By M.C. Blandford

Only for Emergencies

As his heart pounds in his ears, his fingers move slowly against the screen, still learning how to piece words together from the sea of individual letters. i am sorry mama, he types. With his brightness turned way down, he sends his mother this message on his second-hand phone specially given to the third grader at the start of the school year for “emergencies only.”

Earlier that weekend, he’d thrown a fit when his mother told him, wagging a manicured nail in his face, that he wasn’t allowed to wear the sneakers his father bought him on their mall outing to school. He didn’t understand. Those shoes, featuring Spidey with his gang of Amazing Friends that lit up like fireworks when he ran, swiftly became his prized possession. His need to show his class was all-encompassing.

Monday morning comes and he sneaks his shoes into his backpack, hoping his mother won’t notice their absence from the disarrayed shoe rack. He switches into them for gym class, and everyone gawks at how they glow when he steps in exaggerated circles.

Shadows

Relentless Shadows Came by Jane Zich

Now, huddled on the floor surrounded by his peers in the constructed darkness of the too-large gym, he understands. Despite his nerves, he wills his shoes to remain firmly on the lacquered floor. Wills the flashing lights to stay asleep as they are told this drill is not a drill and he has targets on his feet.

BEST - Noise

Noise by Jane Zich

What If It’s Arlo?

Miss Pander dares to stick her head through her classroom door—already breaking protocol by neglecting to immediately flip the deadbolt and shut off the light—wishing into existence the student she permitted to use the restroom less than three minutes ago.

“No, no, no, no. Come on!” she mutters to herself.

The PA announced this is not a drill exactly forty-five seconds ago—her neck programmed to crane toward the large clock on the wall whenever the braying call of the PA interrupted her class. The clock ticks the seconds by like a gong signaling their compromised location. Within seconds, teachers are trained to lock the door and have the children in the corner, lights off. She is putting all her charges at risk hoping—praying—one will round the corner as she sticks her head out of the door that used to have a small window in its frame, long since replaced with a safety-wired slot one couldn’t make heads or tails out of.

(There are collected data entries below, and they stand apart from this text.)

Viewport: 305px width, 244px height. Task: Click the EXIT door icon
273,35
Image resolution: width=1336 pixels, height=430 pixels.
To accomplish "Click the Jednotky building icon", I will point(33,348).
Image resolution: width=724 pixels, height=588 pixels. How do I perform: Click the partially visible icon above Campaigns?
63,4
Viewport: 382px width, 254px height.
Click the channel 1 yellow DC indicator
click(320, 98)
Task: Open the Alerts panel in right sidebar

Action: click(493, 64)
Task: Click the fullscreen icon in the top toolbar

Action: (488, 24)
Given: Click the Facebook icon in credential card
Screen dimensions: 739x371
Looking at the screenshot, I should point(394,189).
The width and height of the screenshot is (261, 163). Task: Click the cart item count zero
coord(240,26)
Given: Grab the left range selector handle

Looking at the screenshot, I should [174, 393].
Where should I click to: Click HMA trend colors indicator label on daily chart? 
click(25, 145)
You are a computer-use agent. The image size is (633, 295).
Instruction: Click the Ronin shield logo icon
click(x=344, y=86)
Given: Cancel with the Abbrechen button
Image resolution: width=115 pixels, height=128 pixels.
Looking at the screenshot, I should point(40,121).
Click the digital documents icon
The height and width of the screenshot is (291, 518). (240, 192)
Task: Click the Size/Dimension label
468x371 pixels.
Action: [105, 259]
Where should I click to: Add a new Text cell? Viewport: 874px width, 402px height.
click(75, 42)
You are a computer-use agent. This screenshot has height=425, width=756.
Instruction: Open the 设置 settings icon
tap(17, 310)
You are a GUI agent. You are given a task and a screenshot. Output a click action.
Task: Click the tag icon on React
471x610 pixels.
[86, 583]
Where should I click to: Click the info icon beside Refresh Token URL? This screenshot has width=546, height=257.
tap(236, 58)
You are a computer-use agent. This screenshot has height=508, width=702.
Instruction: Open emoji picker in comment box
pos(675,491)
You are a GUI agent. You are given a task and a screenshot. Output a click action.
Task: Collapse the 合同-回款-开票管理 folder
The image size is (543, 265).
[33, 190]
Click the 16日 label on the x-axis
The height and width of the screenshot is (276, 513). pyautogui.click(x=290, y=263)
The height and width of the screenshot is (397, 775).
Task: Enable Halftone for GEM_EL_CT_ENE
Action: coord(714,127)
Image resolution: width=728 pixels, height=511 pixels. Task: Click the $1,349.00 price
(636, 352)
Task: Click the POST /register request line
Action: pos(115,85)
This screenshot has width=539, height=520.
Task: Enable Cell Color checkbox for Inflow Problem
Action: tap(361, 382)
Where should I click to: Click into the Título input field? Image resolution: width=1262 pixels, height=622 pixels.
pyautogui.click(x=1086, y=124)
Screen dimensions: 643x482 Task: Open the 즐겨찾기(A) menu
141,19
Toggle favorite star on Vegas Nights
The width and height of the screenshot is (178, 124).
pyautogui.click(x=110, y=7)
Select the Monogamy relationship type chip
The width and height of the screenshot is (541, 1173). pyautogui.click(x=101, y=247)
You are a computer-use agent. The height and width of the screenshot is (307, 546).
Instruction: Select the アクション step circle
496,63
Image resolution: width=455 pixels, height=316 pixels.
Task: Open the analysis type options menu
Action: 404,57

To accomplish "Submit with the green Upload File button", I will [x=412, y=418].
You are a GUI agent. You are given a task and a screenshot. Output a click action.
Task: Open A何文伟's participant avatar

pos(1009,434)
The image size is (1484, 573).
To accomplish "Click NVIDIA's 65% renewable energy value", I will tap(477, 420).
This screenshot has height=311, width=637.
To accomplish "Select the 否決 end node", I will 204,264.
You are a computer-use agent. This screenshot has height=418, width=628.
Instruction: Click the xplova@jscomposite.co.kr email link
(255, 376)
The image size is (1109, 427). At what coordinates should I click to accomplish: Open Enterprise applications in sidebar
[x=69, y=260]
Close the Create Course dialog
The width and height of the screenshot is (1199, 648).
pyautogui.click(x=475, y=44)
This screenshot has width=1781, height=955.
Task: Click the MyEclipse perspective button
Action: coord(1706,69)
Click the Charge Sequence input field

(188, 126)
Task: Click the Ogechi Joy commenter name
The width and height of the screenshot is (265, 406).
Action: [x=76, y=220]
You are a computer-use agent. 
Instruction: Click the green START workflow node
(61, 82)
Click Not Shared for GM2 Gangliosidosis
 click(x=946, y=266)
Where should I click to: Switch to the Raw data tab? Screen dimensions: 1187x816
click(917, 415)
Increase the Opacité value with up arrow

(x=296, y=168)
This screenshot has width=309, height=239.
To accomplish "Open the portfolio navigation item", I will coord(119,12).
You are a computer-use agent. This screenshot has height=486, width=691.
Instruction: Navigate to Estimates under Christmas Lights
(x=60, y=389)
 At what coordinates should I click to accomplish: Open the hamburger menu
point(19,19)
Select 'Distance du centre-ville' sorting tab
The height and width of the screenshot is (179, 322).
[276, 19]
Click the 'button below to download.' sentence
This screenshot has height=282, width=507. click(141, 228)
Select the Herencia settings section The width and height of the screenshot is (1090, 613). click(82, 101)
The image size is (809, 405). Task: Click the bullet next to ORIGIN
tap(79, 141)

The other children are already flocked, without needed direction, in their predetermined herd, being stiller than any child should ever have to be.

The escaped whimper at her back compels her retreat. She feels her heart in her hands as she slips the door closed and turns the lock in place. The click of it sliding home creates a fissure in her chest. In here, it is not “no man left behind,” but rather “every man for himself,” even if that “man” is only eight years old. 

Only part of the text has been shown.